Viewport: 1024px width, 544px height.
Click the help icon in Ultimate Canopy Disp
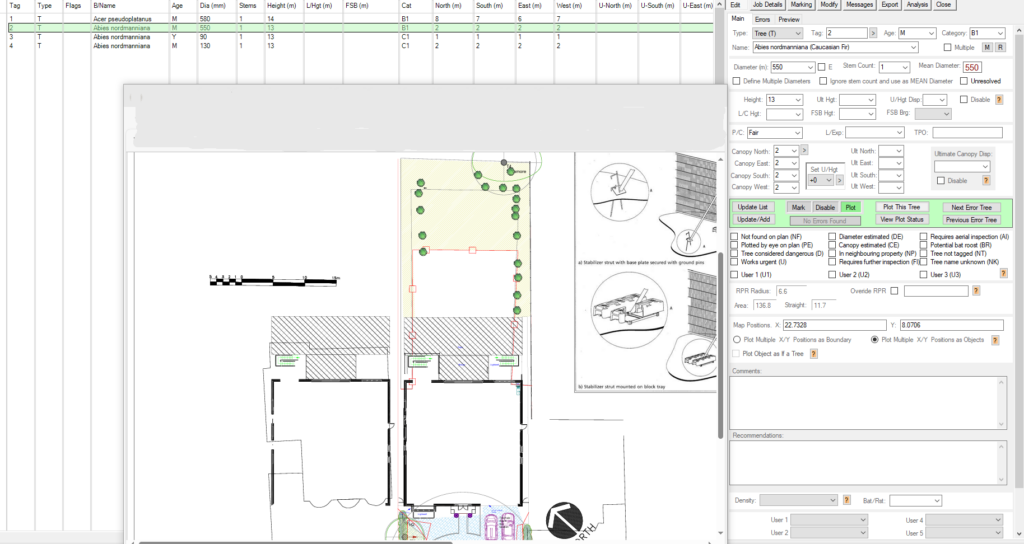986,181
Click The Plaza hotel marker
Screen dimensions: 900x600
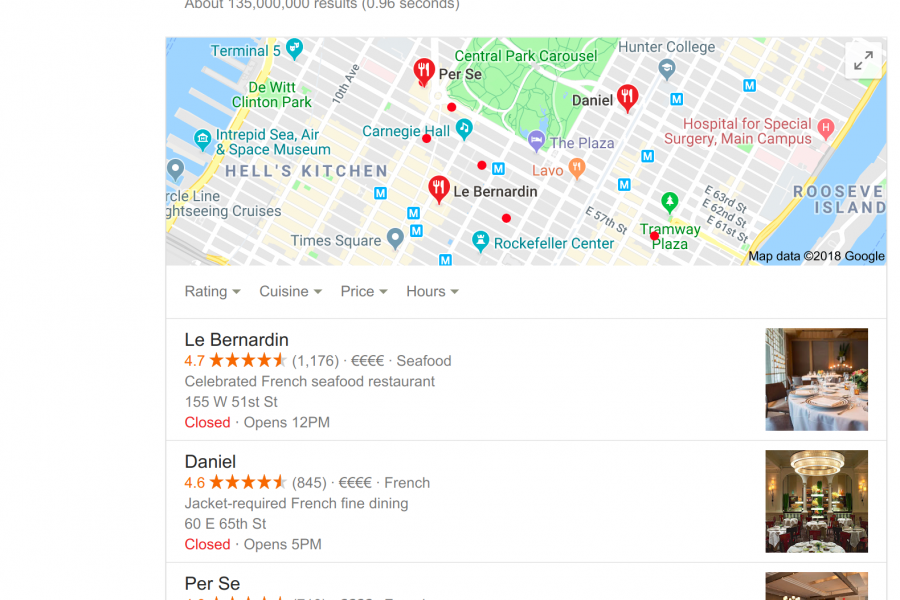536,141
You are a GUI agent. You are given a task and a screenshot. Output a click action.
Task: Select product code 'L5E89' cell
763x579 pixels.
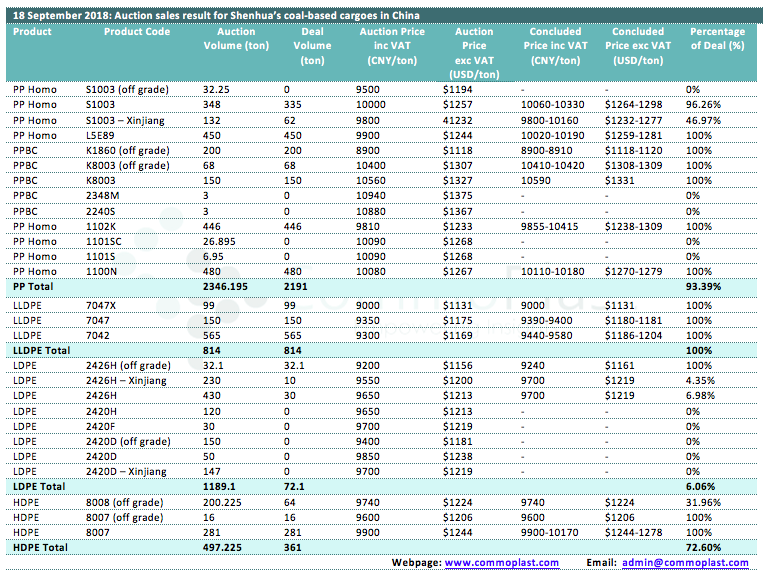(100, 135)
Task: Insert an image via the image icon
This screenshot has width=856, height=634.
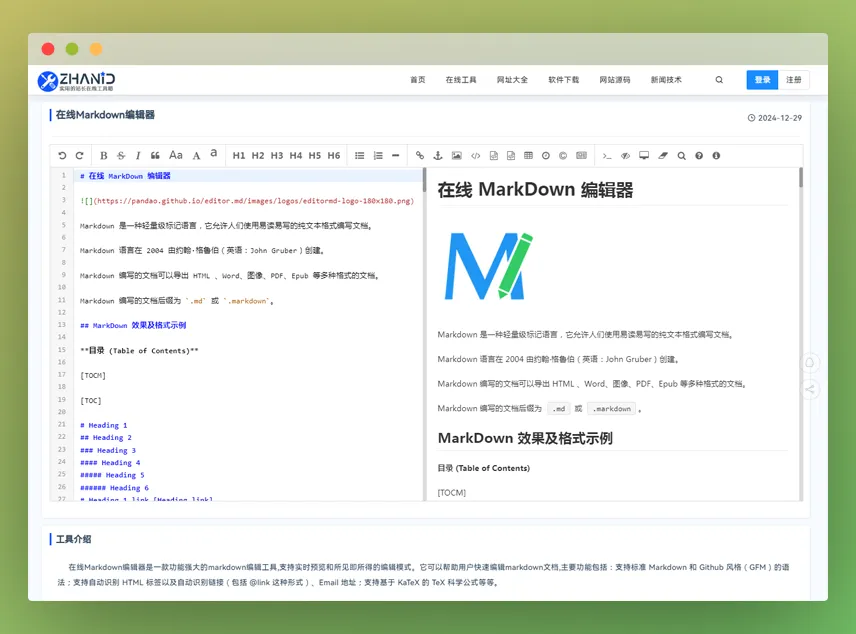Action: point(456,155)
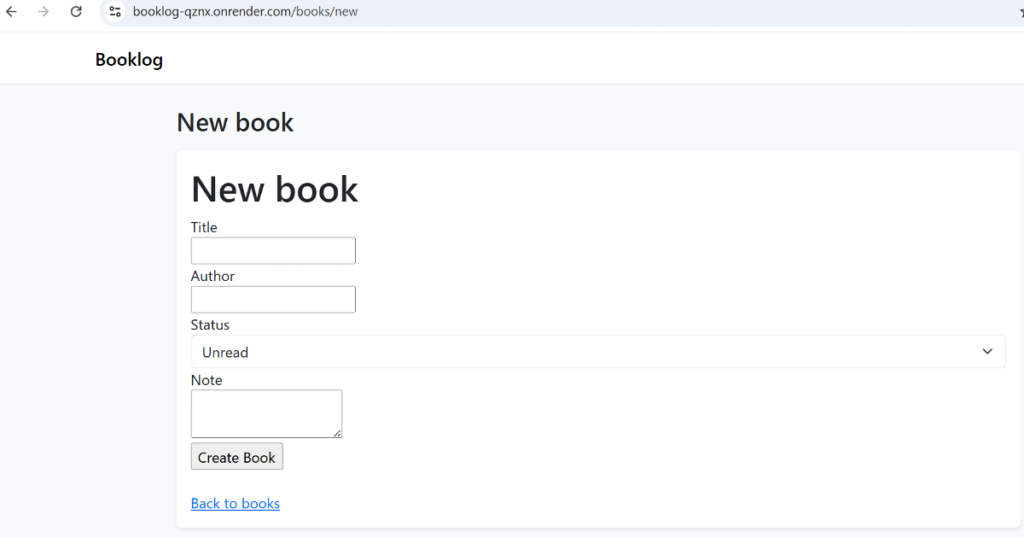Bookmark this page with the star icon
The height and width of the screenshot is (538, 1024).
click(1020, 12)
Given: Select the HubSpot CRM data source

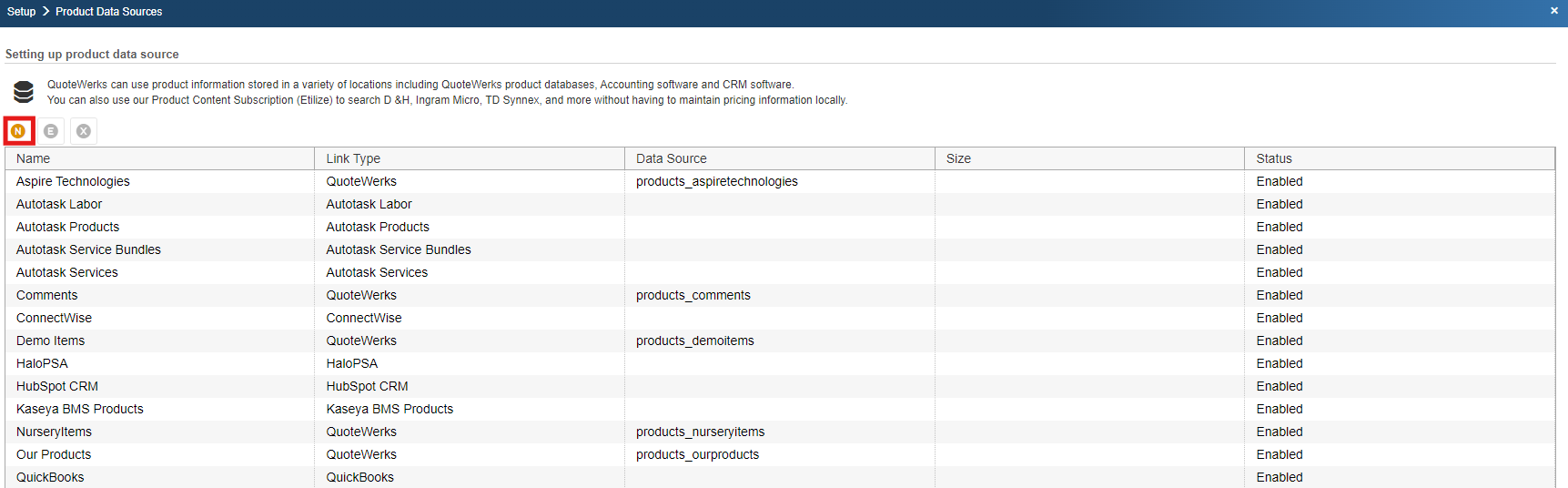Looking at the screenshot, I should tap(57, 386).
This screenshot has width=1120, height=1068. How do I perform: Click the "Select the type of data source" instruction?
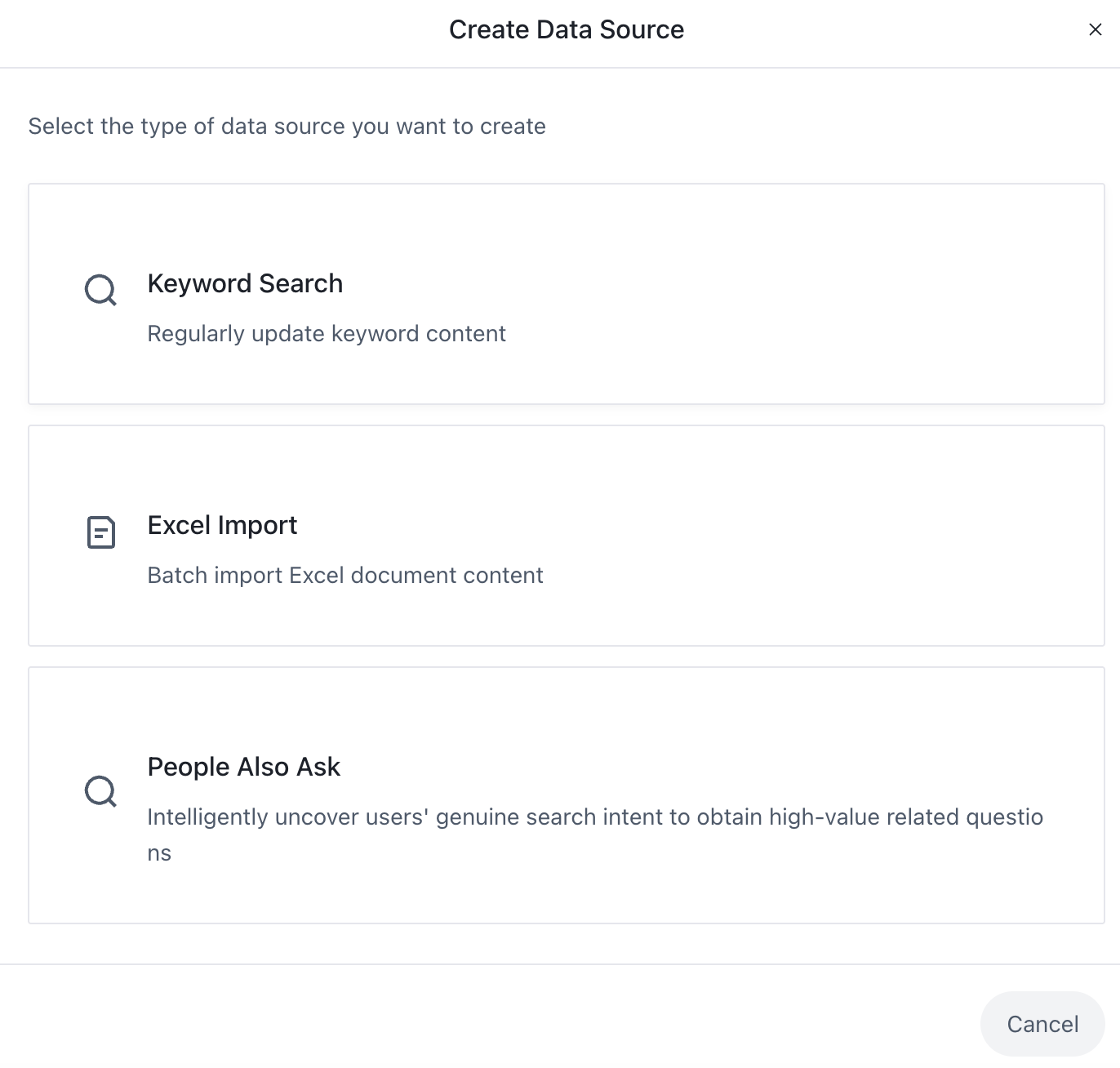click(287, 127)
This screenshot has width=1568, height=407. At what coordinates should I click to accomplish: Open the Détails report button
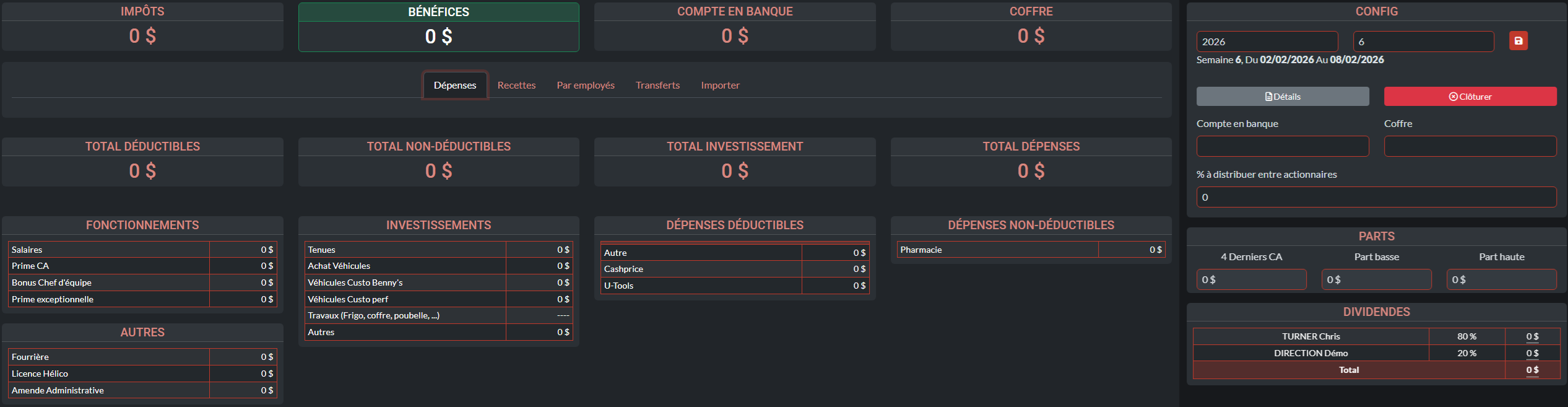click(x=1282, y=97)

▶ **Exercise requirements**:
Give again, exactly as written, the lines from the one with "763x579 pixels." through the last line of the entries above, but skip the pictures.

▶ **Response to this task**:
763x579 pixels.
(100, 135)
Task: Insert an image via the image icon
This screenshot has width=856, height=634.
Action: point(456,155)
Bookmark this page with the star icon
The height and width of the screenshot is (538, 1024).
click(1020, 12)
Given: Select the HubSpot CRM data source

Looking at the screenshot, I should tap(57, 386).
This screenshot has width=1120, height=1068. How do I perform: Click the "Select the type of data source" instruction?
click(287, 127)
This screenshot has width=1568, height=407. At what coordinates should I click to accomplish: Open the Détails report button
click(x=1282, y=97)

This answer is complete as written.